I spent those hours in a silent, grueling battle against the toxic remains of the Cinder-root. Every pass of the rough cloth against my blistered wrists was a fresh agony, the near-freezing water from the corner bucket doing little to dull the fire.
The liquid was so cold it made my bones ache, yet it felt like steam against the stinging heat of the poison.
As a healer, the diagnosis was clear: permanent nerve damage was the inevitable cost if the toxin seeped any deeper into the muscle.
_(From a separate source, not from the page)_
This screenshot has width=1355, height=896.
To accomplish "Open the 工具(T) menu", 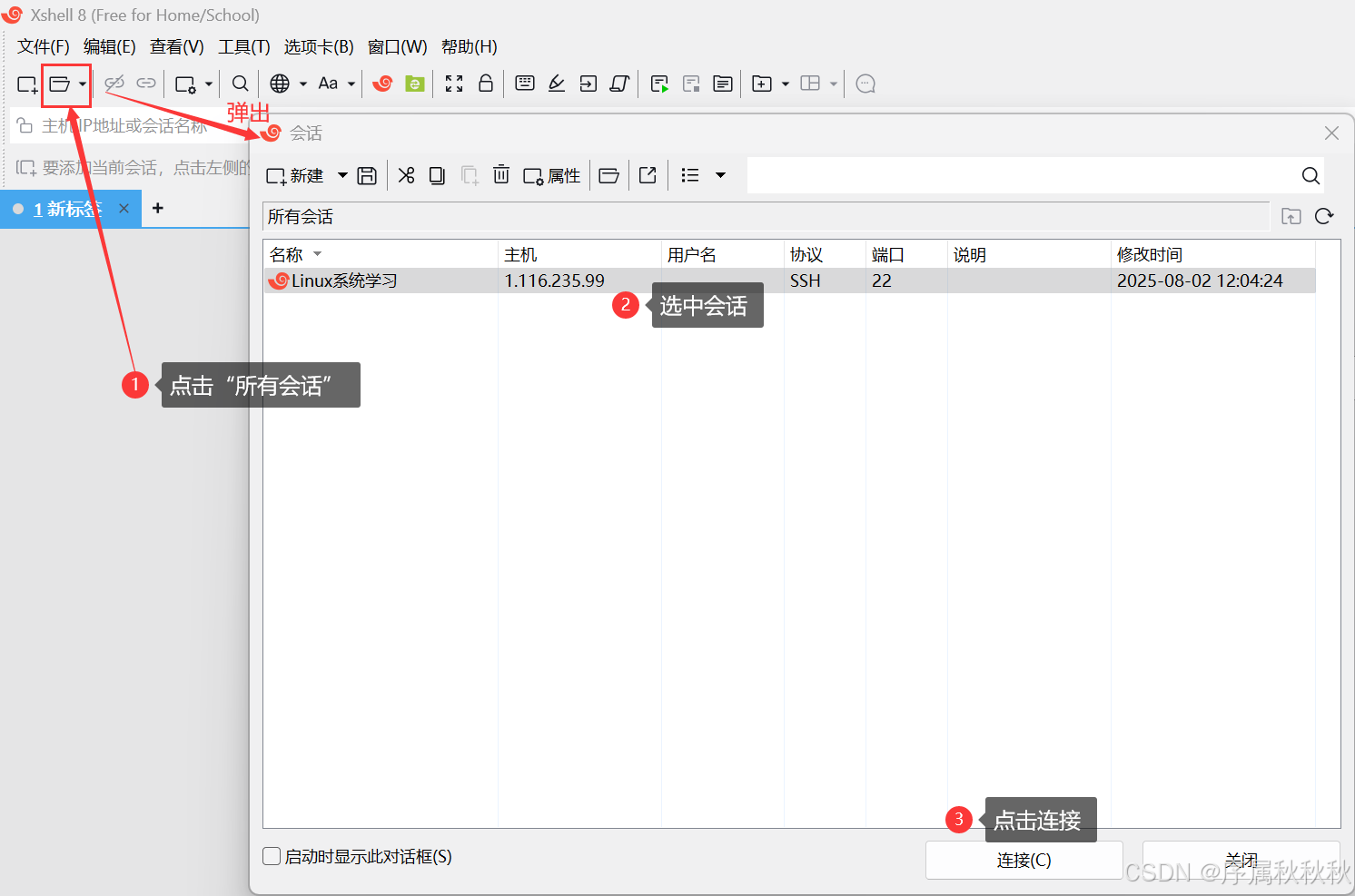I will tap(242, 46).
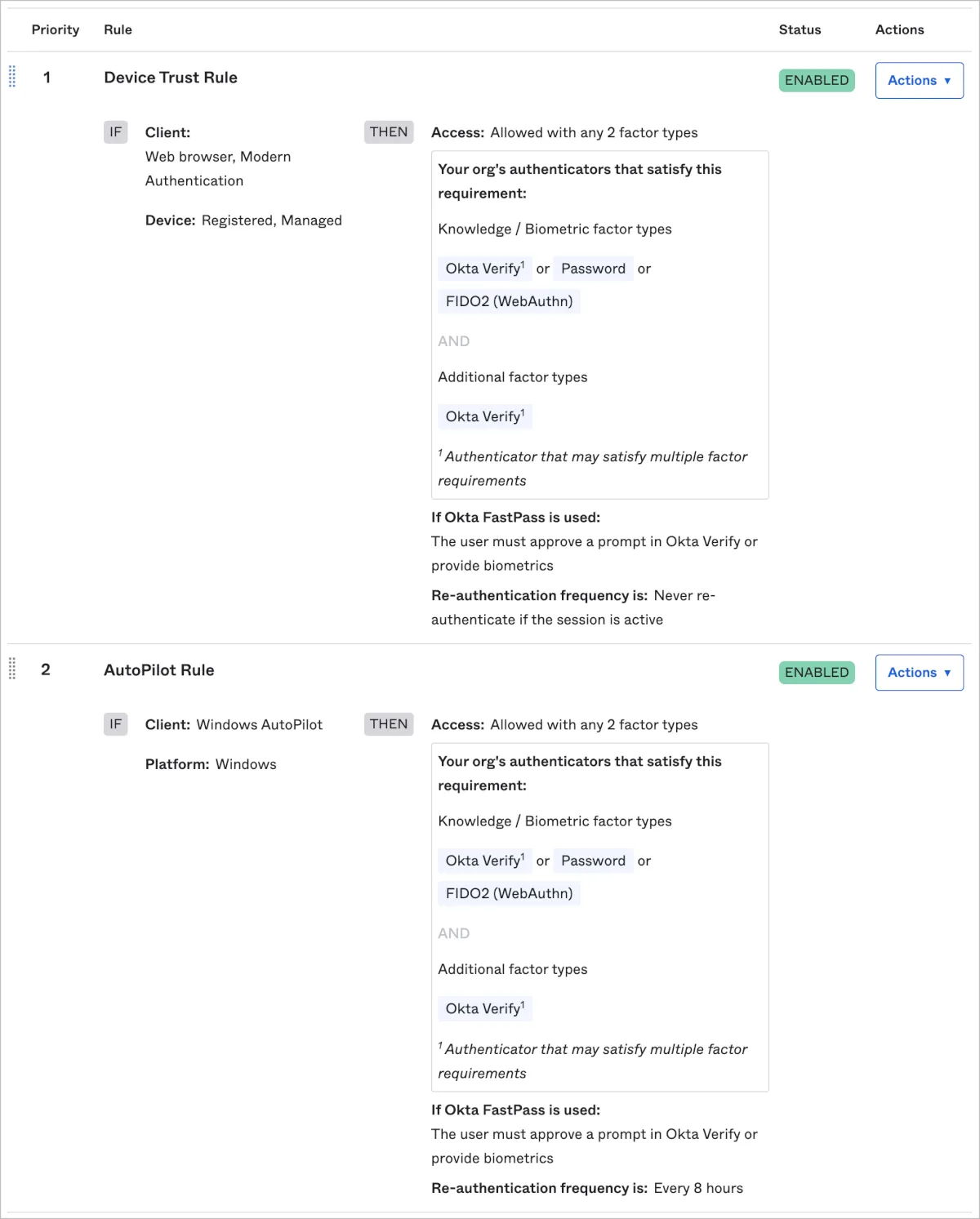Click the Rule column header
The image size is (980, 1219).
(x=118, y=29)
My hands, the only tools I had ever truly owned, were at risk of becoming useless weights.
But a dead Omega had no use for her hands.
I scrubbed until the skin was raw and weeping, my breath hitching in the freezing air.
I wrapped my wrists in clean strips torn from the hem of my ruined underskirt, pulling the knots tight with my teeth.
The physical pain served as a grounding force, a sharp anchor in the storm of my thoughts. It kept the phantom ache of the severed Mate Bond at bay, pushing the memory of Kael's betrayal and Selene's triumphant smile into a dark corner of my mind.
Here, in the brutal cold of Frosthold, self-pity was a luxury I couldn't afford.
Survival required a different kind of arithmetic—one where every breath was a hard-won victory.
I had just tied the second knot when a sudden, bone-chilling howl ripped through the mountain air.
The sound lacked the proud, melodic ring of a Pack guard. It was a jagged, broken cry, filled with a hunger so profound it felt like a physical void.
It was the scream of a creature that had forgotten the meaning of being full, a sound that scraped against the very instinct of life.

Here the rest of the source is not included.